Stored records:
_ _ _

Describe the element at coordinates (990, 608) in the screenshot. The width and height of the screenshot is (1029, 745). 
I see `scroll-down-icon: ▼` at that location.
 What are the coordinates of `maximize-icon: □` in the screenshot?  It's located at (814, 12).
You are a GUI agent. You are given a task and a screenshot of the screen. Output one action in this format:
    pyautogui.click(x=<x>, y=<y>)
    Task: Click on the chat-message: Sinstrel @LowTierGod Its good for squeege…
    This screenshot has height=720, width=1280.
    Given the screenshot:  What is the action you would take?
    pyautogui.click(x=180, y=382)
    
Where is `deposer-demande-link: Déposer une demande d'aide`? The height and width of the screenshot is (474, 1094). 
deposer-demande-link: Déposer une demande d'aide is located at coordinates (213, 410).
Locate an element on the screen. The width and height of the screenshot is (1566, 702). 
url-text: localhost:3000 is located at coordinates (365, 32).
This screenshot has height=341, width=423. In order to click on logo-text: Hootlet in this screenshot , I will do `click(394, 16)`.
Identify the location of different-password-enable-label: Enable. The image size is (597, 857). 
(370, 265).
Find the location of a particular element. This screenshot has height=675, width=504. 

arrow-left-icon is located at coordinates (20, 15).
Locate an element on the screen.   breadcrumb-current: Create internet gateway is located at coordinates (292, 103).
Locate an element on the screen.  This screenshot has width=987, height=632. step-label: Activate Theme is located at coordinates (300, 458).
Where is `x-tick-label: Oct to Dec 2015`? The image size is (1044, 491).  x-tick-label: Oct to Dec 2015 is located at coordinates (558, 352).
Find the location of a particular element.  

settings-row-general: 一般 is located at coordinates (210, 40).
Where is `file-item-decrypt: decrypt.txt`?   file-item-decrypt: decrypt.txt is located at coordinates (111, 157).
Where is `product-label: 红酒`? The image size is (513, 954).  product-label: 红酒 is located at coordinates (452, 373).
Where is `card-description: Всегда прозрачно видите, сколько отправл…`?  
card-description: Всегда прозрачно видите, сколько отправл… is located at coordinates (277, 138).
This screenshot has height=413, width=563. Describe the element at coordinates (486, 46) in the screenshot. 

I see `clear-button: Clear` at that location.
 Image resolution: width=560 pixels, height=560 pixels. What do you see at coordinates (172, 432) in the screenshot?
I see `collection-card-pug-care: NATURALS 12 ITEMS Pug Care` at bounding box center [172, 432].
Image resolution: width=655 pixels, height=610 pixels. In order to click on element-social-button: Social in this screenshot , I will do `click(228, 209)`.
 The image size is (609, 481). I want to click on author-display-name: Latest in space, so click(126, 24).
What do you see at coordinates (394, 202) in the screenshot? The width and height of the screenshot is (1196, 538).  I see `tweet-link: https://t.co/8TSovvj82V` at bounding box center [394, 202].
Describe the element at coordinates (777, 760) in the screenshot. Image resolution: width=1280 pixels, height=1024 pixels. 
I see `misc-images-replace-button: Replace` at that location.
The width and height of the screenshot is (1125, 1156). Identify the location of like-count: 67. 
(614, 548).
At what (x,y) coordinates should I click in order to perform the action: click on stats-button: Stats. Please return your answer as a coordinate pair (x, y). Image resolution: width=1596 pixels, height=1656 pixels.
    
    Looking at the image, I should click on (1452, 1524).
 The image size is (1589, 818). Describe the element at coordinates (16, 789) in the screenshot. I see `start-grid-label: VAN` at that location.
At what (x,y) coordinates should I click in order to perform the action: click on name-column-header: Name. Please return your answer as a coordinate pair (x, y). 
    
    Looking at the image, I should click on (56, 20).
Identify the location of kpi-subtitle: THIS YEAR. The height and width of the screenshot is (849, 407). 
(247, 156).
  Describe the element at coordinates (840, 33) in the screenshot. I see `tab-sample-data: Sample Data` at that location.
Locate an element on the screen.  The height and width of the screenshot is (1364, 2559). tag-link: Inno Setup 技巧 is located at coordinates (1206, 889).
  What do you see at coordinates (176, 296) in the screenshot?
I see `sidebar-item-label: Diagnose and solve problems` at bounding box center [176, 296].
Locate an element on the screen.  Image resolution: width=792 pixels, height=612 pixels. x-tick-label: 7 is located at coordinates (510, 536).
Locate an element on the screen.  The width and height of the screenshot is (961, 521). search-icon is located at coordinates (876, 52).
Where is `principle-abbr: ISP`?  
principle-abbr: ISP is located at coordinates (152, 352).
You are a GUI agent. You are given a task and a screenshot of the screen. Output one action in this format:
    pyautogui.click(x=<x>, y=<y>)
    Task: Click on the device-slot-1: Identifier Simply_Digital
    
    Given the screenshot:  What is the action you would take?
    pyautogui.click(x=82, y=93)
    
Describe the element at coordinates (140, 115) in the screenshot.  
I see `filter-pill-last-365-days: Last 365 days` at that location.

_ _ _

Try it
Return, unchanged and line for line, the stretch of the material from its start through the line containing "pyautogui.click(x=180, y=382)".

Task result
Describe the element at coordinates (990, 608) in the screenshot. The width and height of the screenshot is (1029, 745). 
I see `scroll-down-icon: ▼` at that location.
 What are the coordinates of `maximize-icon: □` in the screenshot?  It's located at (814, 12).
You are a GUI agent. You are given a task and a screenshot of the screen. Output one action in this format:
    pyautogui.click(x=<x>, y=<y>)
    Task: Click on the chat-message: Sinstrel @LowTierGod Its good for squeege…
    This screenshot has height=720, width=1280.
    Given the screenshot:  What is the action you would take?
    pyautogui.click(x=180, y=382)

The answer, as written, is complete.